対話の現場/指導者か対話者か 対話の現実と限界

対話の現場/指導者か対話者か 対話の現実と限界

北川達夫 日本教育大学院大学客員教授

9月に就任した野田佳彦首相は、少なくとも現時点では低姿勢を貫いている。与野党協議と党内融和を重視しているためか、その態度は至って対話的である。ただ、その反面、強力なリーダーシップはあまり感じられない。

一般論として、指導者としての資質と対話者としての資質は、最終的には両立しないものである。突き詰めていえば、指導者は一人ですべてを決定するのであり、対話者は一人では何も決定しないからだ。

今ファシリテーター型リーダーが求められているという。対話的な指導者といったところか。それは理論的には可能であるし、現実にも存在するのだろう。だが、チームのレベルならばともかく、国家や企業など、大きな組織においても現実問題として可能なのだろうか?

「対話に値する相手」になるための能力と要件

北欧の造船王マルティン・サーリカンガスは、コミュニケーションを重視した経営者として知られる。ただ、彼については、「対話者」として称賛する声と、「独裁者」として畏怖する声があった。これはどういうことなのだろうか?

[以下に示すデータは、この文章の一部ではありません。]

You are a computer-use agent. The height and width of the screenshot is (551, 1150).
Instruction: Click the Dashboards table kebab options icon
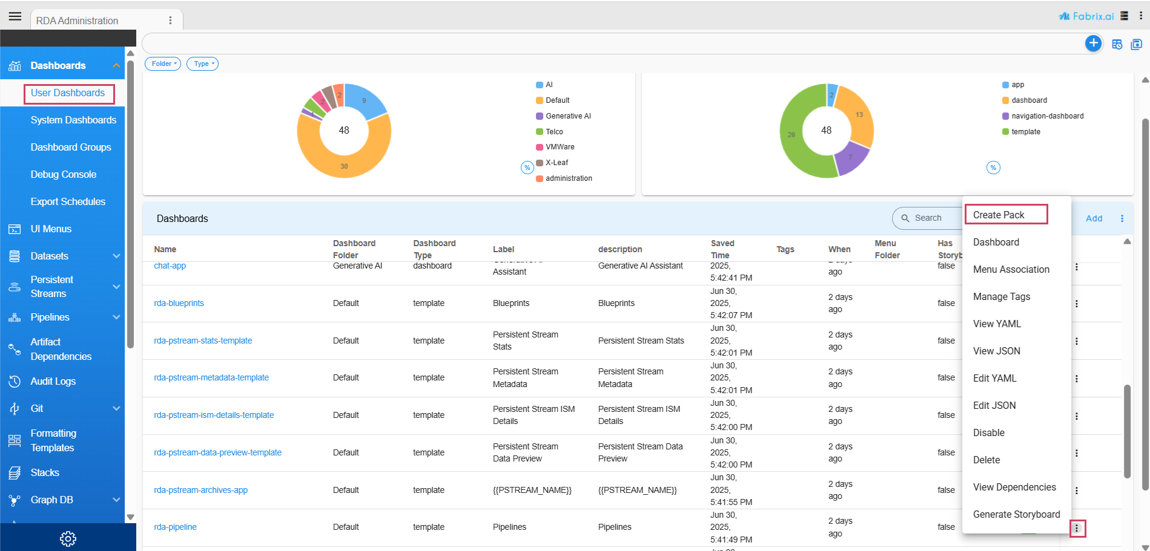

1990年代、サーリカンガスの創業した造船大手マサヤーズ社(現アケルフィンヤーズ社)は、日本の豪華客船やLNG(液化天然ガス)タンカーの建造を数多く手掛けた。その関連で私は、この造船王とコミュニケーションについて論じる機会を得た。内容を簡単に紹介しよう。

造船王は語る。

「コミュニケーションで最も重要なのは、『コミュニケーションが成立している』と勘違いしないことだ。相手は信じられないほど『何もわかっていない』のである」
 コミュニケーションがどの程度成立しているか? それを確認するには、「何」のレベルと「なぜ」のレベルで考えるとよいという。